• EXERCISE:
The entries below are to be repeated exactly, and their pictures left out.

(Stored items)

= Beginning of Section =

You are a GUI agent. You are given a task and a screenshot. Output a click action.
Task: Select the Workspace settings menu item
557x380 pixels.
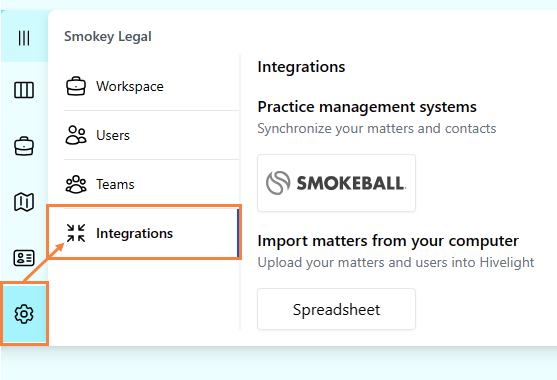coord(151,86)
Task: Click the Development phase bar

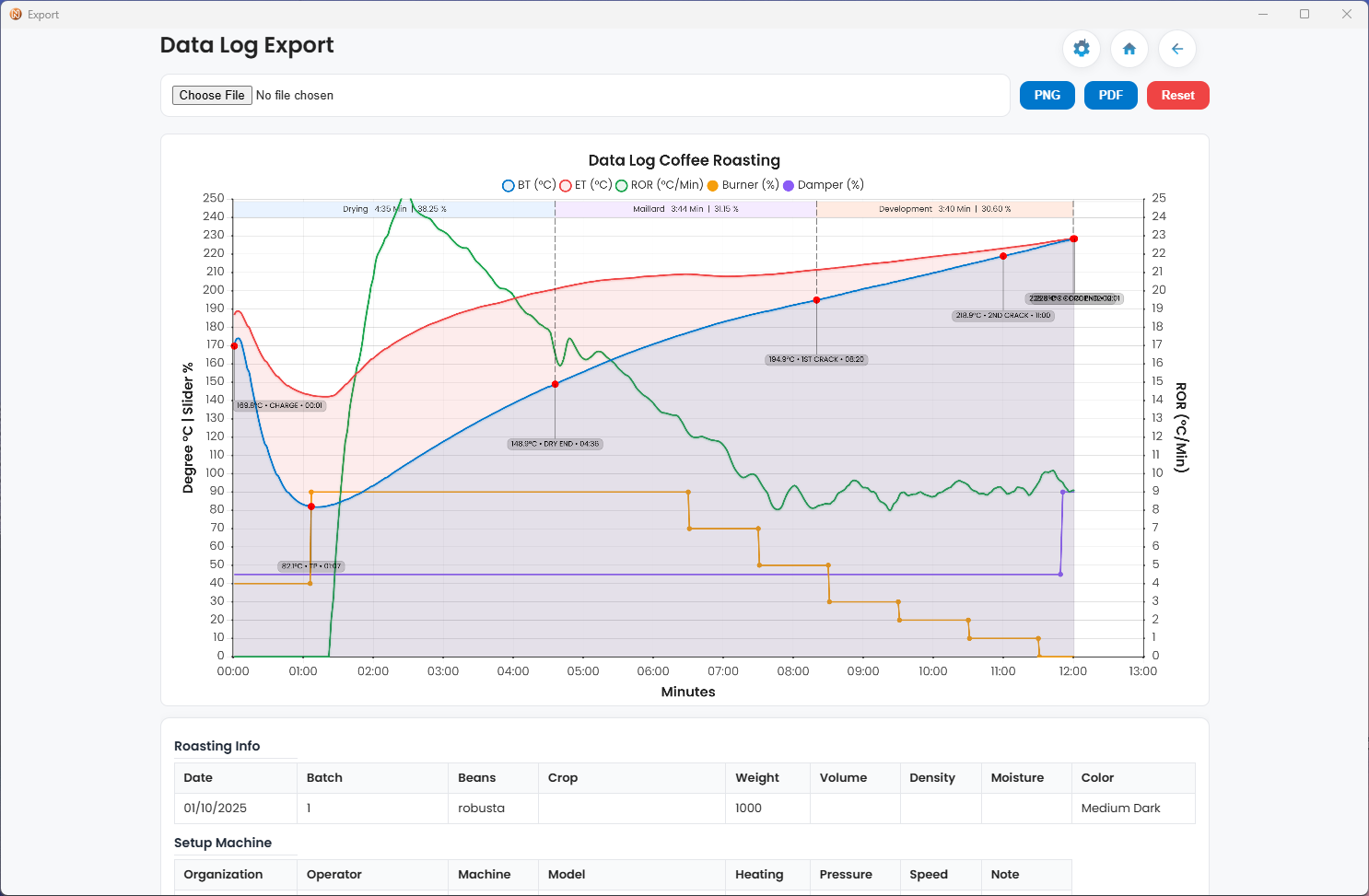Action: 944,209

= End of Section =

• SOLUTION TO THE PROBLEM:
You are a GUI agent. You are given a task and a screenshot. Output a click action.
Task: Select the Workspace settings menu item
557x380 pixels.
coord(151,86)
Task: Click the Development phase bar

Action: 944,209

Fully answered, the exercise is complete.